Melhorias para ambos os sexos
Graças aos últimos avanços, tumores como o de mama, muito comum nas mulheres, e o de próstata são mais facilmente superados
Mulheres
Além da droga everolimo, que aumenta o tempo e a qualidade de vida
diante de tumores na mama, as cirurgias estéticas atuais trazem
resultados ótimos. Assim, quando é preciso tirar parte da glândula, o
espelho não vira oponente do bem- estar.
Homens
Já há um ultrassom altamente preciso para eliminar o câncer de
próstata. "Ele atenua o risco de infertilidade e de órgãos adjacentes
serem afetados", diz Gustavo Guimarães, diretor de urologia do Hospital
A.C. Camargo, em São Paulo, onde o aparelho é usado.

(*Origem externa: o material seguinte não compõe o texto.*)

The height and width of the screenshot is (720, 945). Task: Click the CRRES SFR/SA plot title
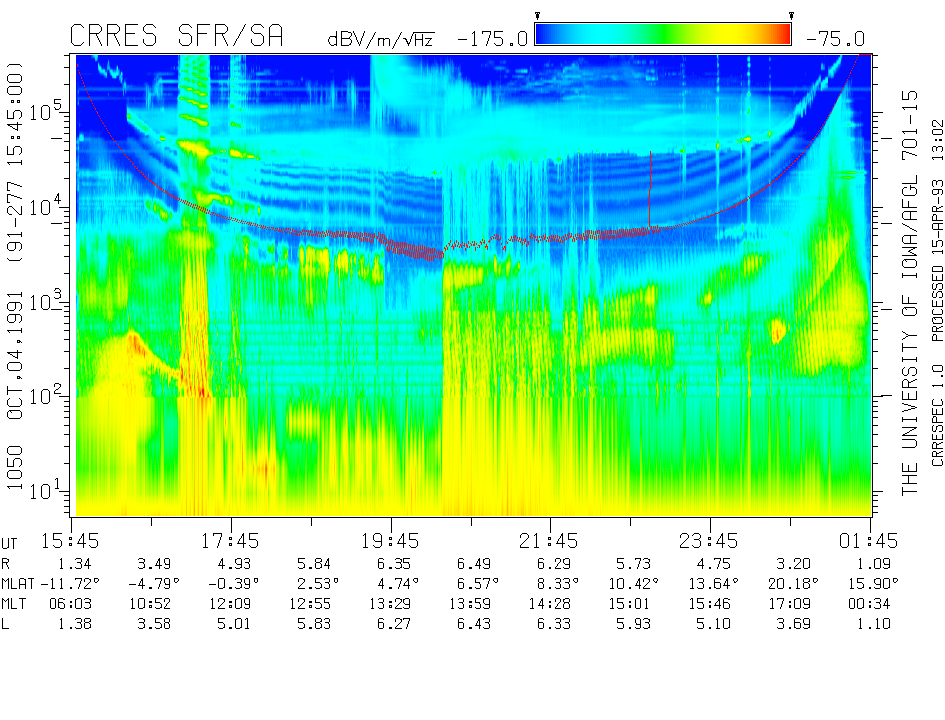coord(176,36)
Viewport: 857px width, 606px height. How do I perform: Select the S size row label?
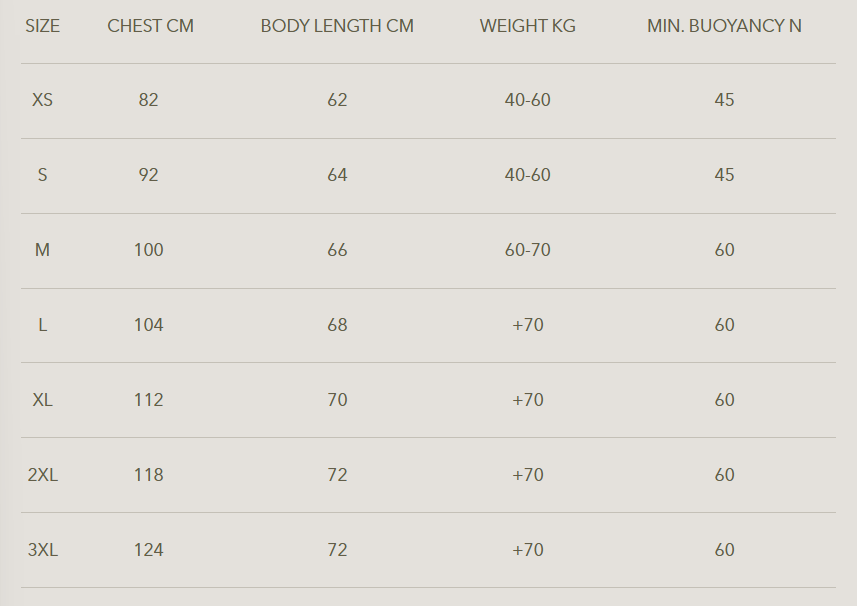(42, 175)
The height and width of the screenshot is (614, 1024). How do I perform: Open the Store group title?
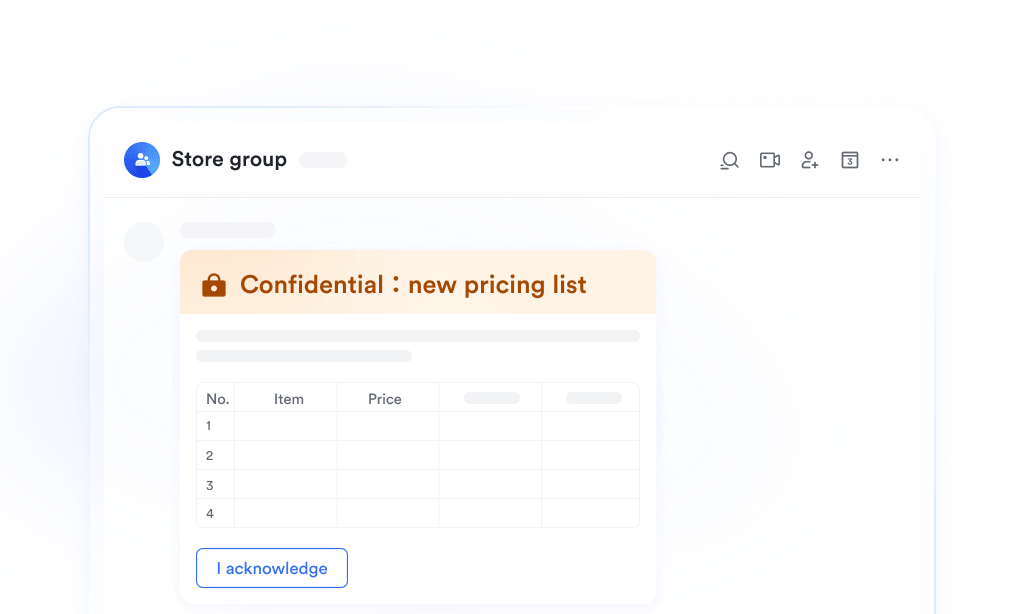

Tradicionais, porém não desatualizados
Quimioterapia
As drogas são menos tóxicas do que antes e, no presente, existem
alternativas à disposição dos especialistas para controlar as reações
adversas.
Radioterapia
As máquinas emitem raios que contornam o tecido saudável sem
atingi-lo em cheio. Com isso, lesões em órgãos próximos ao tumor são
minimizadas ao mesmo tempo que a potência da radiação sobe, tornando o
tratamento ainda mais letal contra a doença.
Cirurgia
Fora as operações robóticas, que geram menos danos nos arredores da
intervenção, técnicas foram criadas para alcançar regiões de difícil
acesso, como o assoalho pélvico.
Entenda melhor
O ipilimumabe estimula o organismo a se defender
1. Vilão camuflado
Existem linfócitos cujo papel é regular a atividade das outras
células de defesa. Apesar de essenciais em certas condições, eles inibem
o trabalho desses soldados diante do câncer por não o enxergarem como
um malfeitor.
2. Ataque liberado
O ipilimumabe se liga a uma proteína da superfície desses
linfócitos chamada CTLA-4. Ao fazer isso, o medicamento desativa esses
reguladores naturais e, com isso, deixa o sistema imunológico
terrivelmente agressivo.
3. Sem lugar para se esconder
Como não há mais nada para contê-los, os anticorpos conseguem
identificar o tumor e, a partir daí, usam todos os recursos disponíveis
para aniquilar cada uma de suas partes.
Como funciona a droga que destruiria vários cânceres
1. Um mal diplomático
Aparentemente, grande parte dos tumores tem uma proteína chamada
CD47. Em tese, ela envia uma mensagem para que as tropas do organismo
não iniciem o bombardeio em massa.
2. Relações rompidas
O anticorpo monoclonal anti-CD47, ao entrar em contato com seu
alvo, cortaria essa sinalização. Então, nossas defesas naturais
partiriam para cima do oponente, seja ele de qual tipo for.